Havana in about 1993
Fidel Castro has died. A man who took the word to the very brink of nuclear war and left his nation largely impoverished. The last leader of the cold war years of the 1960s.
While he has been praised by many, the Cuban people that have exiled themselves in Miami are celebrating. A good indication of the oppression suffered by so many under Castro’s dictatorship.
Late on the evening of November 25th in Havana, Cuba’s president, Raúl Castro, announced that his elder brother, Fidel, “commander-in-chief- of the Cuban revolution”, had died at the age of 90.
Castro’s death will be marked by nine days of official mourning in Cuba.
His admirers praise how he led Cuba in defying the United States for decades. He put Cuba on the world stage. He lived through ten American Presidents. He survived numerous assassination attempts by the Americans.

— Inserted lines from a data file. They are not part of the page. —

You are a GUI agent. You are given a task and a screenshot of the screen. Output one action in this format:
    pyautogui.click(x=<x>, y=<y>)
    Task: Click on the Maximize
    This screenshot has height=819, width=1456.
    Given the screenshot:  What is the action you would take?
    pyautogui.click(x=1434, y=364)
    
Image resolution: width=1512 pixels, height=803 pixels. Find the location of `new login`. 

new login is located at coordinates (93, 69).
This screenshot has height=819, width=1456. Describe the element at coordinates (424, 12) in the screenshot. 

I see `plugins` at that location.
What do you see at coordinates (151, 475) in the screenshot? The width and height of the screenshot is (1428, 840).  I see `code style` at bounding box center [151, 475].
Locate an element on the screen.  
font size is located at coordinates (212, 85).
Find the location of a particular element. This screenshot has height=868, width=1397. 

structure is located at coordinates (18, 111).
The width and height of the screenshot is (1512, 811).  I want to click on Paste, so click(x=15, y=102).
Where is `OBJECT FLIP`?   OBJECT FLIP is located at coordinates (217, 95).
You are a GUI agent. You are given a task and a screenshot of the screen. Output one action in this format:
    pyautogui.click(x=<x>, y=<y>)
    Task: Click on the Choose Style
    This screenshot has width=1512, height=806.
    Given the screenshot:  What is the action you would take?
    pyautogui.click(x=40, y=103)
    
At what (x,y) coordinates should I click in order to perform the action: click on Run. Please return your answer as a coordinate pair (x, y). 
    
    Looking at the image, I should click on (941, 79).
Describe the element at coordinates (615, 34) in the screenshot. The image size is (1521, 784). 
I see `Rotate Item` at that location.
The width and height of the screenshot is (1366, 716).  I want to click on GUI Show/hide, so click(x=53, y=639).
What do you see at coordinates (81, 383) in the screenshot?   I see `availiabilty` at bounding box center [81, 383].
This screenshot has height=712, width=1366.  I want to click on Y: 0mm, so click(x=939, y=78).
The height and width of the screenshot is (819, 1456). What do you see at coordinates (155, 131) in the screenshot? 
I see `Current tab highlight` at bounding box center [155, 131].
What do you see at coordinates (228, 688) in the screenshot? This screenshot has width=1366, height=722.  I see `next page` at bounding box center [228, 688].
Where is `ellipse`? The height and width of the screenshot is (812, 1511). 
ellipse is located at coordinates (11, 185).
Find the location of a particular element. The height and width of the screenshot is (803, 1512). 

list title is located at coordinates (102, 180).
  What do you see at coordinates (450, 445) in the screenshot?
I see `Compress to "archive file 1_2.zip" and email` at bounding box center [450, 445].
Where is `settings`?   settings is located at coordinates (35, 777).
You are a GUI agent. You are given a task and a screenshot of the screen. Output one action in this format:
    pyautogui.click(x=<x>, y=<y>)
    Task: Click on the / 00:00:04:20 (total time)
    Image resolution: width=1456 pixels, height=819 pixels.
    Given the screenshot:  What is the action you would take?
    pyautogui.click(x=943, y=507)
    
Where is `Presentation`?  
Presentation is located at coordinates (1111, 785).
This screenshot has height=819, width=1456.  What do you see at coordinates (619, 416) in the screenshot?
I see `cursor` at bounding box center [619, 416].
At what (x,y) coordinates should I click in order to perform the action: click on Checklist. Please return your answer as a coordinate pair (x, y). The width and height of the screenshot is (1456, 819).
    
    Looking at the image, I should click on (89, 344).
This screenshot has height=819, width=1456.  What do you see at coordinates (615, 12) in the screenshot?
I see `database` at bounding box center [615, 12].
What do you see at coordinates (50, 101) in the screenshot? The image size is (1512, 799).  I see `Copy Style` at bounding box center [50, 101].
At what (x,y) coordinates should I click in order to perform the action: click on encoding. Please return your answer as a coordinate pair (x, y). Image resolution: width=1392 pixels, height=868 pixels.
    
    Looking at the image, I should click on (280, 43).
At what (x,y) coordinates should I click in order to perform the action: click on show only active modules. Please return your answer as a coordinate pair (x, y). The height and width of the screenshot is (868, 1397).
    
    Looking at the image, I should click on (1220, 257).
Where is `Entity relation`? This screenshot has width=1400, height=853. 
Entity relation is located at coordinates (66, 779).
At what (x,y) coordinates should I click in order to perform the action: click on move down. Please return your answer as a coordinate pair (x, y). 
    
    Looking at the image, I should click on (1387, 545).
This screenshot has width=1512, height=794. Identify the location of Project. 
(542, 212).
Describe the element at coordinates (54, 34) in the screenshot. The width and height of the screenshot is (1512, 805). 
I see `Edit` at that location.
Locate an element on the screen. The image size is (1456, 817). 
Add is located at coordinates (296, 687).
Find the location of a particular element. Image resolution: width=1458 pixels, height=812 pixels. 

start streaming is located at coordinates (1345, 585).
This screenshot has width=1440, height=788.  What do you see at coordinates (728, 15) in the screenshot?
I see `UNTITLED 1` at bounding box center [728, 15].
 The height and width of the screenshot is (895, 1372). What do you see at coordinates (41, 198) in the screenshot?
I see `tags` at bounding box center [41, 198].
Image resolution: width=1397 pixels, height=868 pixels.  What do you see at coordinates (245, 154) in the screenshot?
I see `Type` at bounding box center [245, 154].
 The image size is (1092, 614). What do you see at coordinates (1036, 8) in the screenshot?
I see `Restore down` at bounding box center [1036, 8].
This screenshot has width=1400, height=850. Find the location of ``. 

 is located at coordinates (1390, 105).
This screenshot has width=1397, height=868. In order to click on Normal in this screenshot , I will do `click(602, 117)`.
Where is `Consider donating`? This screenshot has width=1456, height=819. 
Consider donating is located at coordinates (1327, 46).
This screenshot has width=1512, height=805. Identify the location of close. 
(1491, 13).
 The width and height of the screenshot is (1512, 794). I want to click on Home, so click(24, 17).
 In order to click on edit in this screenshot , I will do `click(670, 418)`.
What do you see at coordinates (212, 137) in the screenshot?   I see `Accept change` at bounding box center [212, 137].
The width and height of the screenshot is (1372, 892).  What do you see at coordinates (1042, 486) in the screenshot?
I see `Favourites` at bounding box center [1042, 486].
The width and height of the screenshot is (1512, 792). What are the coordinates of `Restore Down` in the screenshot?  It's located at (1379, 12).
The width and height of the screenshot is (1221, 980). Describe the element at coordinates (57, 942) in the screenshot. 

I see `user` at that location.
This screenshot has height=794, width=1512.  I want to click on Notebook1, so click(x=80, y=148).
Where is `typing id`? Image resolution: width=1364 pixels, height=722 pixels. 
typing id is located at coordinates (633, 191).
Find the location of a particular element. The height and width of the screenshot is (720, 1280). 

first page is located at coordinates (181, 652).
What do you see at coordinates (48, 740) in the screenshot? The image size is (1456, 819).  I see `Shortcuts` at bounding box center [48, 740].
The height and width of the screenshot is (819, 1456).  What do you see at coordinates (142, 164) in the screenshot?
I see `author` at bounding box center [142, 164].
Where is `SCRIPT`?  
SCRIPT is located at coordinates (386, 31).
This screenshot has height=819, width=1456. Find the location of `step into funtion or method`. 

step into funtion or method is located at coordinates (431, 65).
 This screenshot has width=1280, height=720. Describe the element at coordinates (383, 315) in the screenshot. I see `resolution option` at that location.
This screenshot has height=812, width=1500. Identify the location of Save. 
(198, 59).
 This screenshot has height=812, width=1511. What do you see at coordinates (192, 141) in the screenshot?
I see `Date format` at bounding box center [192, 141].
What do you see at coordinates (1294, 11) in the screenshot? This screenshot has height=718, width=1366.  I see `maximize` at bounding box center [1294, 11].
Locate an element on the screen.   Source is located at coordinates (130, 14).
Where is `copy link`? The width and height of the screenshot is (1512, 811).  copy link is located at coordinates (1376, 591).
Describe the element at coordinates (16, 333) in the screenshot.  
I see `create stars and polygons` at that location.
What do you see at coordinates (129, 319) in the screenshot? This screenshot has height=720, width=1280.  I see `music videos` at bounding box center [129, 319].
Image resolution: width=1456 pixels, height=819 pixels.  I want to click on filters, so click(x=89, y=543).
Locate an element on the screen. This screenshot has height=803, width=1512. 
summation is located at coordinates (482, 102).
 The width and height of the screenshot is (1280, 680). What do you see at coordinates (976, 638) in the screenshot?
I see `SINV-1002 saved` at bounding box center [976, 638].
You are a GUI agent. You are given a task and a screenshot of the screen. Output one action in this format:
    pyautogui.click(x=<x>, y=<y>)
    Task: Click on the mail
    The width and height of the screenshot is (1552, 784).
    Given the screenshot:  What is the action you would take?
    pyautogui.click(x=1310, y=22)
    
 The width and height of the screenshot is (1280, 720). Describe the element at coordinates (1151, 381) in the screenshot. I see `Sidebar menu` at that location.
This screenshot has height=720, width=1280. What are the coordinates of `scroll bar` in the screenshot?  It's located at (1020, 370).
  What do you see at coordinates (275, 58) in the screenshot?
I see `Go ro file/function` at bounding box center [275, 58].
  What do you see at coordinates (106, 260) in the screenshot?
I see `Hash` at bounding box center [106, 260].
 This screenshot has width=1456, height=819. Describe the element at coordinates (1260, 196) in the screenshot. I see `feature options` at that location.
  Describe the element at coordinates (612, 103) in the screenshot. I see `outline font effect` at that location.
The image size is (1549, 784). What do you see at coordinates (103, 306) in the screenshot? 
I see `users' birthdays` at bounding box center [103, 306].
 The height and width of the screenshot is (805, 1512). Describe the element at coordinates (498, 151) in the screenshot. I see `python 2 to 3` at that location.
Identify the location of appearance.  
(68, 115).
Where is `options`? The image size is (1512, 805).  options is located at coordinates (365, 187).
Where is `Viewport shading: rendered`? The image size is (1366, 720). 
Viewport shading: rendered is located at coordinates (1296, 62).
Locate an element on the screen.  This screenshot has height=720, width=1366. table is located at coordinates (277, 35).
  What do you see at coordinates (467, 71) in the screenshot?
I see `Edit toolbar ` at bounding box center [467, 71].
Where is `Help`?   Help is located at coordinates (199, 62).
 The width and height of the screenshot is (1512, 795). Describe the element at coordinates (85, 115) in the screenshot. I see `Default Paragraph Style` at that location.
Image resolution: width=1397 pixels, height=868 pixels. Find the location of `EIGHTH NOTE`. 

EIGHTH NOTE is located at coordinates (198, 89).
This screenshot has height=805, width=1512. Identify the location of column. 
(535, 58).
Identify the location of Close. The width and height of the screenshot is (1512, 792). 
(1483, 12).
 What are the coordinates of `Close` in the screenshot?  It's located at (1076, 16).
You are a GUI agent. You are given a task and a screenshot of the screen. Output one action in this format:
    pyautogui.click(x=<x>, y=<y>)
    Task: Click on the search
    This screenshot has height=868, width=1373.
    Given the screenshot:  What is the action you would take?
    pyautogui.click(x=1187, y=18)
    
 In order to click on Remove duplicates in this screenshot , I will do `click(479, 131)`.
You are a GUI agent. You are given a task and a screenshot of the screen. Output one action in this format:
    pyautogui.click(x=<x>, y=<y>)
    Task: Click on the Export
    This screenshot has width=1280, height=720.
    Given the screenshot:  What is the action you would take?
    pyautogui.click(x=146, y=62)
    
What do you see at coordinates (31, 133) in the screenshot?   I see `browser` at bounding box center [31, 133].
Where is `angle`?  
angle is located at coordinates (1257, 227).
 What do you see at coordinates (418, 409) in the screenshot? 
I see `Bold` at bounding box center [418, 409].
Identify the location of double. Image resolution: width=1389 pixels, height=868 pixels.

There were genuine achievements in health care and education, but his communist rule impoverished the island and deprived generations of Cubans of freedoms and opportunities.
Castro had stepped down from Cuba’s presidency when he was taken ill in 2006. Since then Raúl Castro has cautiously begun to reform the island’s limited economy.
But in his last years Fidel Castro made no secret of his distaste of the rapprochement with the United States and Mr Obama’s visit to Cuba in March.
Fidel’s departure removes the biggest single obstacle to change in Cuba. With the decline of the Soviet Union and of its support for Cuba the economy struggled in the 1990s supported by the growth of tourism, from everywhere except the USA.
More recently the economy was propped up by subsidies from Venezuela, mainly in the form of near-free oil. With the collapse of Venezuela’s economy, that aid has been cut.
Castro’s departure may be the start of a more open debate in Cuba about the island’s future. That would be welcome.